**Instructions to follow:**
Set the data down again so that every line matches exactly.

**Material for this exercise:**
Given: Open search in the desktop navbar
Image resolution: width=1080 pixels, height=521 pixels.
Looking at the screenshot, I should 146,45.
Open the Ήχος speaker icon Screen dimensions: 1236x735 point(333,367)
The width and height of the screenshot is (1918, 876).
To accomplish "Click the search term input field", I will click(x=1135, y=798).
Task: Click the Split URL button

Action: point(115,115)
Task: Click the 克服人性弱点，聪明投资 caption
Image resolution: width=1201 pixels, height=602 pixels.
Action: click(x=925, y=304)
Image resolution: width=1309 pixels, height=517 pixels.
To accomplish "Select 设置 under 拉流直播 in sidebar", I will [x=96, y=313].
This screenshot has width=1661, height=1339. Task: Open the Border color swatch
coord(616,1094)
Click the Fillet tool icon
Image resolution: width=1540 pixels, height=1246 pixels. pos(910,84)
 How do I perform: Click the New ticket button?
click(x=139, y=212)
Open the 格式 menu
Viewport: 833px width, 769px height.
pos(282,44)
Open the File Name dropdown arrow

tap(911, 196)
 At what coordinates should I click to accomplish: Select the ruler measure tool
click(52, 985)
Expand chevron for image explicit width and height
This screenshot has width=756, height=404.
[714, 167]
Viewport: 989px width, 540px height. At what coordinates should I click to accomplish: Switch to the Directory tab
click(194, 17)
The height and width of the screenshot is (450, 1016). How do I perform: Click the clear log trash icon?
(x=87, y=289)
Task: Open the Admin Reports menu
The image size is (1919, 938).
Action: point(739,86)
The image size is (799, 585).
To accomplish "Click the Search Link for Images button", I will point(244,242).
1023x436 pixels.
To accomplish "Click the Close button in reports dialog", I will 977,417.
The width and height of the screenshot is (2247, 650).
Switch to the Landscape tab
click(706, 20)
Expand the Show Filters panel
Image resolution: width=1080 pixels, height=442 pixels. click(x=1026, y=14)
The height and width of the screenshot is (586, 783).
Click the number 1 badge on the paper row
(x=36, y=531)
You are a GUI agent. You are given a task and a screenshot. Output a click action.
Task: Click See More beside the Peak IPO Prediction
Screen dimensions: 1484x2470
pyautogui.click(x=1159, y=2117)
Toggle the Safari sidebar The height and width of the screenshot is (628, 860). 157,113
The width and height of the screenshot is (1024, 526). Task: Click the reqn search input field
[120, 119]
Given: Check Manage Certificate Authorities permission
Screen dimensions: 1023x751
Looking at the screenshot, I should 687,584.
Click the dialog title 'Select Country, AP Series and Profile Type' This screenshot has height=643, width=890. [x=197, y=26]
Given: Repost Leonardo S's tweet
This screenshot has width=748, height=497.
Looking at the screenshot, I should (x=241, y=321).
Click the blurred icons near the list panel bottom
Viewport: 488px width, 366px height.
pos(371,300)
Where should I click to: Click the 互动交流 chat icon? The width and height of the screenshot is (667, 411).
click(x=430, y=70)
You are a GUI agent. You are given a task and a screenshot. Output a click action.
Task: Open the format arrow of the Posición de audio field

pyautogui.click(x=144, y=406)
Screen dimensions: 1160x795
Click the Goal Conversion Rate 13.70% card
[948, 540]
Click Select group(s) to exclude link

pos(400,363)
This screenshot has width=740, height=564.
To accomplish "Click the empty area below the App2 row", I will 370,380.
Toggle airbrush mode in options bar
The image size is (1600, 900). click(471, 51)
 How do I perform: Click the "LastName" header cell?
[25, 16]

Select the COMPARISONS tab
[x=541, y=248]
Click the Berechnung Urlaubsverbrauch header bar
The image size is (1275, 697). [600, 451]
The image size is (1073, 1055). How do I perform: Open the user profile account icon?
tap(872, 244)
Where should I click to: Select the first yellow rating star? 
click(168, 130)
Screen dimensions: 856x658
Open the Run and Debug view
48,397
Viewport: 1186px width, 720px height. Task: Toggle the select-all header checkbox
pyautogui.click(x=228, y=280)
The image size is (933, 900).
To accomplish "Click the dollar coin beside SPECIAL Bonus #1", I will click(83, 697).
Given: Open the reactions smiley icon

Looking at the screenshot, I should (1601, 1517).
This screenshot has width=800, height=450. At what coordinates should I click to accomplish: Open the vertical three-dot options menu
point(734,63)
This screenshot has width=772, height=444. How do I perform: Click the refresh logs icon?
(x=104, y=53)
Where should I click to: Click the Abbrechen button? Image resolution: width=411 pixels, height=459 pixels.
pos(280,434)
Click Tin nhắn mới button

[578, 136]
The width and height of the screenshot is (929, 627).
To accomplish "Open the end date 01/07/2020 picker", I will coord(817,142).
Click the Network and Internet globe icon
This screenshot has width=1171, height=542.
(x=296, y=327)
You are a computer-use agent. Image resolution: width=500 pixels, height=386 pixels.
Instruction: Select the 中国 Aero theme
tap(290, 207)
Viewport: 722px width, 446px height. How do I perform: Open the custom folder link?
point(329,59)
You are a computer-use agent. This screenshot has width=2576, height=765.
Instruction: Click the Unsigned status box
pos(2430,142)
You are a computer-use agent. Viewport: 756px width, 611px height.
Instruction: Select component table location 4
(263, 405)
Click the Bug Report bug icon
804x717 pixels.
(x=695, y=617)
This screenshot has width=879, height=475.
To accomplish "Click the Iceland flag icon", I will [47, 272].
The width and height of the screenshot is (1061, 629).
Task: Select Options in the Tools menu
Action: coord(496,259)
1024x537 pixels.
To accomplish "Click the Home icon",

**Your solution:**
Given: Open search in the desktop navbar
Image resolution: width=1080 pixels, height=521 pixels.
Looking at the screenshot, I should 146,45.
Open the Ήχος speaker icon Screen dimensions: 1236x735 point(333,367)
The width and height of the screenshot is (1918, 876).
To accomplish "Click the search term input field", I will click(x=1135, y=798).
Task: Click the Split URL button

Action: point(115,115)
Task: Click the 克服人性弱点，聪明投资 caption
Image resolution: width=1201 pixels, height=602 pixels.
Action: click(x=925, y=304)
Image resolution: width=1309 pixels, height=517 pixels.
To accomplish "Select 设置 under 拉流直播 in sidebar", I will [x=96, y=313].
This screenshot has width=1661, height=1339. Task: Open the Border color swatch
coord(616,1094)
Click the Fillet tool icon
Image resolution: width=1540 pixels, height=1246 pixels. pos(910,84)
 How do I perform: Click the New ticket button?
click(x=139, y=212)
Open the 格式 menu
Viewport: 833px width, 769px height.
pos(282,44)
Open the File Name dropdown arrow

tap(911, 196)
 At what coordinates should I click to accomplish: Select the ruler measure tool
click(52, 985)
Expand chevron for image explicit width and height
This screenshot has width=756, height=404.
[714, 167]
Viewport: 989px width, 540px height. At what coordinates should I click to accomplish: Switch to the Directory tab
click(194, 17)
The height and width of the screenshot is (450, 1016). How do I perform: Click the clear log trash icon?
(x=87, y=289)
Task: Open the Admin Reports menu
The image size is (1919, 938).
Action: point(739,86)
The image size is (799, 585).
To accomplish "Click the Search Link for Images button", I will point(244,242).
1023x436 pixels.
To accomplish "Click the Close button in reports dialog", I will 977,417.
The width and height of the screenshot is (2247, 650).
Switch to the Landscape tab
click(706, 20)
Expand the Show Filters panel
Image resolution: width=1080 pixels, height=442 pixels. click(x=1026, y=14)
The height and width of the screenshot is (586, 783).
Click the number 1 badge on the paper row
(x=36, y=531)
You are a GUI agent. You are given a task and a screenshot. Output a click action.
Task: Click See More beside the Peak IPO Prediction
Screen dimensions: 1484x2470
pyautogui.click(x=1159, y=2117)
Toggle the Safari sidebar The height and width of the screenshot is (628, 860). 157,113
The width and height of the screenshot is (1024, 526). Task: Click the reqn search input field
[120, 119]
Given: Check Manage Certificate Authorities permission
Screen dimensions: 1023x751
Looking at the screenshot, I should 687,584.
Click the dialog title 'Select Country, AP Series and Profile Type' This screenshot has height=643, width=890. [x=197, y=26]
Given: Repost Leonardo S's tweet
This screenshot has width=748, height=497.
Looking at the screenshot, I should (x=241, y=321).
Click the blurred icons near the list panel bottom
Viewport: 488px width, 366px height.
pos(371,300)
Where should I click to: Click the 互动交流 chat icon? The width and height of the screenshot is (667, 411).
click(x=430, y=70)
You are a GUI agent. You are given a task and a screenshot. Output a click action.
Task: Open the format arrow of the Posición de audio field

pyautogui.click(x=144, y=406)
Screen dimensions: 1160x795
Click the Goal Conversion Rate 13.70% card
[948, 540]
Click Select group(s) to exclude link

pos(400,363)
This screenshot has width=740, height=564.
To accomplish "Click the empty area below the App2 row", I will 370,380.
Toggle airbrush mode in options bar
The image size is (1600, 900). click(471, 51)
 How do I perform: Click the "LastName" header cell?
[25, 16]

Select the COMPARISONS tab
[x=541, y=248]
Click the Berechnung Urlaubsverbrauch header bar
The image size is (1275, 697). [600, 451]
The image size is (1073, 1055). How do I perform: Open the user profile account icon?
tap(872, 244)
Where should I click to: Select the first yellow rating star? 
click(168, 130)
Screen dimensions: 856x658
Open the Run and Debug view
48,397
Viewport: 1186px width, 720px height. Task: Toggle the select-all header checkbox
pyautogui.click(x=228, y=280)
The image size is (933, 900).
To accomplish "Click the dollar coin beside SPECIAL Bonus #1", I will click(83, 697).
Given: Open the reactions smiley icon

Looking at the screenshot, I should (1601, 1517).
This screenshot has width=800, height=450. At what coordinates should I click to accomplish: Open the vertical three-dot options menu
point(734,63)
This screenshot has width=772, height=444. How do I perform: Click the refresh logs icon?
(x=104, y=53)
Where should I click to: Click the Abbrechen button? Image resolution: width=411 pixels, height=459 pixels.
pos(280,434)
Click Tin nhắn mới button

[578, 136]
The width and height of the screenshot is (929, 627).
To accomplish "Open the end date 01/07/2020 picker", I will coord(817,142).
Click the Network and Internet globe icon
This screenshot has width=1171, height=542.
(x=296, y=327)
You are a computer-use agent. Image resolution: width=500 pixels, height=386 pixels.
Instruction: Select the 中国 Aero theme
tap(290, 207)
Viewport: 722px width, 446px height. How do I perform: Open the custom folder link?
point(329,59)
You are a computer-use agent. This screenshot has width=2576, height=765.
Instruction: Click the Unsigned status box
pos(2430,142)
You are a computer-use agent. Viewport: 756px width, 611px height.
Instruction: Select component table location 4
(263, 405)
Click the Bug Report bug icon
804x717 pixels.
(x=695, y=617)
This screenshot has width=879, height=475.
To accomplish "Click the Iceland flag icon", I will [47, 272].
The width and height of the screenshot is (1061, 629).
Task: Select Options in the Tools menu
Action: coord(496,259)
1024x537 pixels.
To accomplish "Click the Home icon",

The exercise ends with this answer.